Repeat exactly, and only, the lines below starting at the line that contains "Image resolution: width=1520" and ending at the line that contains "Given: Select waist value 101-103", inclusive of both.

━━━ Records for this task

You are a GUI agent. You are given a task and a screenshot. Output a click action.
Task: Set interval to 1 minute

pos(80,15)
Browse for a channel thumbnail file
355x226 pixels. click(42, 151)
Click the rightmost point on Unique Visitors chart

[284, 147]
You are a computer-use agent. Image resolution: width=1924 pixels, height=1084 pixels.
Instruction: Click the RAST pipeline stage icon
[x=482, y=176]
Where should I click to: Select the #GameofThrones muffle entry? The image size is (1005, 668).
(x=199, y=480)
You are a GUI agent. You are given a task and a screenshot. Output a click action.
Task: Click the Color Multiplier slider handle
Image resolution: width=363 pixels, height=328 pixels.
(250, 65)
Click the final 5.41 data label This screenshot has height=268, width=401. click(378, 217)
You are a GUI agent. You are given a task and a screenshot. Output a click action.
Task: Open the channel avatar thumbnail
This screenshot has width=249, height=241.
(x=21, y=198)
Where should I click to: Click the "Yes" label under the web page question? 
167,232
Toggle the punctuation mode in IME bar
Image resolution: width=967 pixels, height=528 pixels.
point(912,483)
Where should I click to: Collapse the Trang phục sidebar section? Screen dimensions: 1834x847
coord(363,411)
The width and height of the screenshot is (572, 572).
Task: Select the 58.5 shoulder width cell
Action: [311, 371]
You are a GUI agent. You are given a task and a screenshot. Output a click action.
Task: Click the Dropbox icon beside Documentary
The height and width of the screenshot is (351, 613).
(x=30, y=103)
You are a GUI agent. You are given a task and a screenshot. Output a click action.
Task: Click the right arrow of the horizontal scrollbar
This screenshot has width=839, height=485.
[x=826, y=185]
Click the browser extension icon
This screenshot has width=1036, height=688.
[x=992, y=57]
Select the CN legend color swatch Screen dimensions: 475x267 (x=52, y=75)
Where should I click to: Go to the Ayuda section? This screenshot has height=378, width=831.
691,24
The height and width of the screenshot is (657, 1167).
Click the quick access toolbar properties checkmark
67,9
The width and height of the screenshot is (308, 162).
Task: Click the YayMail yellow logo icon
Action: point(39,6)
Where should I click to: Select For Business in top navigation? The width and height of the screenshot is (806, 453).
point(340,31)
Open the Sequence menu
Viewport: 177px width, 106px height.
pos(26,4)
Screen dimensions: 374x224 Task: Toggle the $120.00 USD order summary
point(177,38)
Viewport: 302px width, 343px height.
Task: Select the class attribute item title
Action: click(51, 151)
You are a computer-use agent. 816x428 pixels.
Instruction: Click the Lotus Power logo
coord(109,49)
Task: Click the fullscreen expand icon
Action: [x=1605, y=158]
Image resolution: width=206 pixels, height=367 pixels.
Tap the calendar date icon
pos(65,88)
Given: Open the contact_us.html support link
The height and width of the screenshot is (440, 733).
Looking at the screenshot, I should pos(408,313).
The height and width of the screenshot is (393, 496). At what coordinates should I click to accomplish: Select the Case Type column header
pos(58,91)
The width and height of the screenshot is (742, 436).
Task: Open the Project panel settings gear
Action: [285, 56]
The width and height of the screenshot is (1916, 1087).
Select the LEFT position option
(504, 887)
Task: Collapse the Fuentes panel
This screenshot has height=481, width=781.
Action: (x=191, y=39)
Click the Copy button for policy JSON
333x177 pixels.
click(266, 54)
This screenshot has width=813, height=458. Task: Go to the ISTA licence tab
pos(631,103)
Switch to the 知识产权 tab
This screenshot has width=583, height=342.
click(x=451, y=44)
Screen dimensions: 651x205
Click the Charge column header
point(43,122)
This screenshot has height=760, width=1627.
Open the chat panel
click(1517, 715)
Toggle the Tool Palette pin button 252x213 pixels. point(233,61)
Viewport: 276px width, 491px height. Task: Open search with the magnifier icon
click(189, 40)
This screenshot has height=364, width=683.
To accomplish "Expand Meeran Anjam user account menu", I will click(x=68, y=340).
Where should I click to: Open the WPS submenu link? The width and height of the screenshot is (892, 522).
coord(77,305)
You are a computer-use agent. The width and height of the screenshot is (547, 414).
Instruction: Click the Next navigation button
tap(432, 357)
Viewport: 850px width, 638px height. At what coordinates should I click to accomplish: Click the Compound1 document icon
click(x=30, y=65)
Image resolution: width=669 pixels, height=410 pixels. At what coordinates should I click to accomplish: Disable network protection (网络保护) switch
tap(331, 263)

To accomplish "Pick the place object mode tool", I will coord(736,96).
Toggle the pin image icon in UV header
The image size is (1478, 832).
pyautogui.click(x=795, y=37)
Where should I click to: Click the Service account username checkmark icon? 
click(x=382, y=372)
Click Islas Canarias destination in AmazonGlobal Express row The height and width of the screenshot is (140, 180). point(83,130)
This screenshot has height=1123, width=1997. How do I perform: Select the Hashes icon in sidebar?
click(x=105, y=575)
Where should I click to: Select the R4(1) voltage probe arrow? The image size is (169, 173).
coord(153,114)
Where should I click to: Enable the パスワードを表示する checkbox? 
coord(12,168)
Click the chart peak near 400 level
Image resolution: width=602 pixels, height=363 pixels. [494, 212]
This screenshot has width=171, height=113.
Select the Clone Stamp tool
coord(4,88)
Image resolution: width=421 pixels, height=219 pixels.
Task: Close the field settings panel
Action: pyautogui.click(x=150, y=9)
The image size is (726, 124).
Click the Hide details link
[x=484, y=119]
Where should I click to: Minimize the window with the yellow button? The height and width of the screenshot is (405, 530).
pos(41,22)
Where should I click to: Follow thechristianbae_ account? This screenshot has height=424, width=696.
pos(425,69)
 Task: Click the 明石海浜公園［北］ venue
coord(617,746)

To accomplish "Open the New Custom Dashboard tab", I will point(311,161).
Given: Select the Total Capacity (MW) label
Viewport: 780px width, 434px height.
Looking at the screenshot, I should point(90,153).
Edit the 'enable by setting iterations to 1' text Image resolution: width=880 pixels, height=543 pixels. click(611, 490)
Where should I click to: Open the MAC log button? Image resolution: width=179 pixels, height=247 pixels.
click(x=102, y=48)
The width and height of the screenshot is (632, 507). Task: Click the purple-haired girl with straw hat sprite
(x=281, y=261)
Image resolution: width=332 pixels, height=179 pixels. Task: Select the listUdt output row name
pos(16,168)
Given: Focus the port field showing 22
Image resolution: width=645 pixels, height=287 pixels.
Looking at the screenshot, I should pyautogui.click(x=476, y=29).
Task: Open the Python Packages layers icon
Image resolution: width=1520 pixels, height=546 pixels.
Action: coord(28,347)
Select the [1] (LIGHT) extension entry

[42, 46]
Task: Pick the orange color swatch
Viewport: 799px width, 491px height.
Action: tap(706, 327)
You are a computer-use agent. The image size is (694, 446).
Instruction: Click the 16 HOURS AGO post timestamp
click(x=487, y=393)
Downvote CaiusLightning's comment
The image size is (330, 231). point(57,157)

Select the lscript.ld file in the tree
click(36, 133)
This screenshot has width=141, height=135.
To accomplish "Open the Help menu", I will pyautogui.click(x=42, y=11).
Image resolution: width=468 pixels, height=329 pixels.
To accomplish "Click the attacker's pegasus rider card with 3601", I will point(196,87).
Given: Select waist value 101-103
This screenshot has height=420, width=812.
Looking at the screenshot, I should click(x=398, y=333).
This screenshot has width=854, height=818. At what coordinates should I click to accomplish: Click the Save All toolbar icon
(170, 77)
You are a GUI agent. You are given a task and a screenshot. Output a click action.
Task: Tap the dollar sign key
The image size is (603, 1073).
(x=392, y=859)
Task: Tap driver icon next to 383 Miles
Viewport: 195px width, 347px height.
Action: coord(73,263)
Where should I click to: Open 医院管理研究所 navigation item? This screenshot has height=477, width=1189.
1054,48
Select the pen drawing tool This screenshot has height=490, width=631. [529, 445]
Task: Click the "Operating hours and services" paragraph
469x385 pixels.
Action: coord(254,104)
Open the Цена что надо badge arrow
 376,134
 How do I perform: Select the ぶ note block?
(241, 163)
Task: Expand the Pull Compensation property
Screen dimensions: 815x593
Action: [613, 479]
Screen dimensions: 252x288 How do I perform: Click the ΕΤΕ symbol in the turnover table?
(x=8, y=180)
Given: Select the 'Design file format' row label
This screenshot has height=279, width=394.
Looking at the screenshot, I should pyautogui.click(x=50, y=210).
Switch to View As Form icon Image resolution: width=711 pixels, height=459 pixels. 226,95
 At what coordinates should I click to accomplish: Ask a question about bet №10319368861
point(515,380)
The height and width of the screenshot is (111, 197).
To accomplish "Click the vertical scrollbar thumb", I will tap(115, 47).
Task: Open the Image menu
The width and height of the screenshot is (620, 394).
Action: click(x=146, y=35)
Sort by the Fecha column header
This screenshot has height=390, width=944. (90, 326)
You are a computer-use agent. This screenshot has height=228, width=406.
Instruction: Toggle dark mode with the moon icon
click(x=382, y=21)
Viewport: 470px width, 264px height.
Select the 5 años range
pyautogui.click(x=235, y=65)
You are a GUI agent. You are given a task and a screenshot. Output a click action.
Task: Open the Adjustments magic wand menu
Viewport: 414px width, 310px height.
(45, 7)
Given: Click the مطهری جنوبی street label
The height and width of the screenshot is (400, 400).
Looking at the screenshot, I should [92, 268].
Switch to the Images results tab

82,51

━━━━━━

▸ **Solution for this exercise**:
Image resolution: width=1520 pixels, height=546 pixels.
Action: coord(28,347)
Select the [1] (LIGHT) extension entry

[42, 46]
Task: Pick the orange color swatch
Viewport: 799px width, 491px height.
Action: tap(706, 327)
You are a computer-use agent. The image size is (694, 446).
Instruction: Click the 16 HOURS AGO post timestamp
click(x=487, y=393)
Downvote CaiusLightning's comment
The image size is (330, 231). point(57,157)

Select the lscript.ld file in the tree
click(36, 133)
This screenshot has width=141, height=135.
To accomplish "Open the Help menu", I will pyautogui.click(x=42, y=11).
Image resolution: width=468 pixels, height=329 pixels.
To accomplish "Click the attacker's pegasus rider card with 3601", I will point(196,87).
Given: Select waist value 101-103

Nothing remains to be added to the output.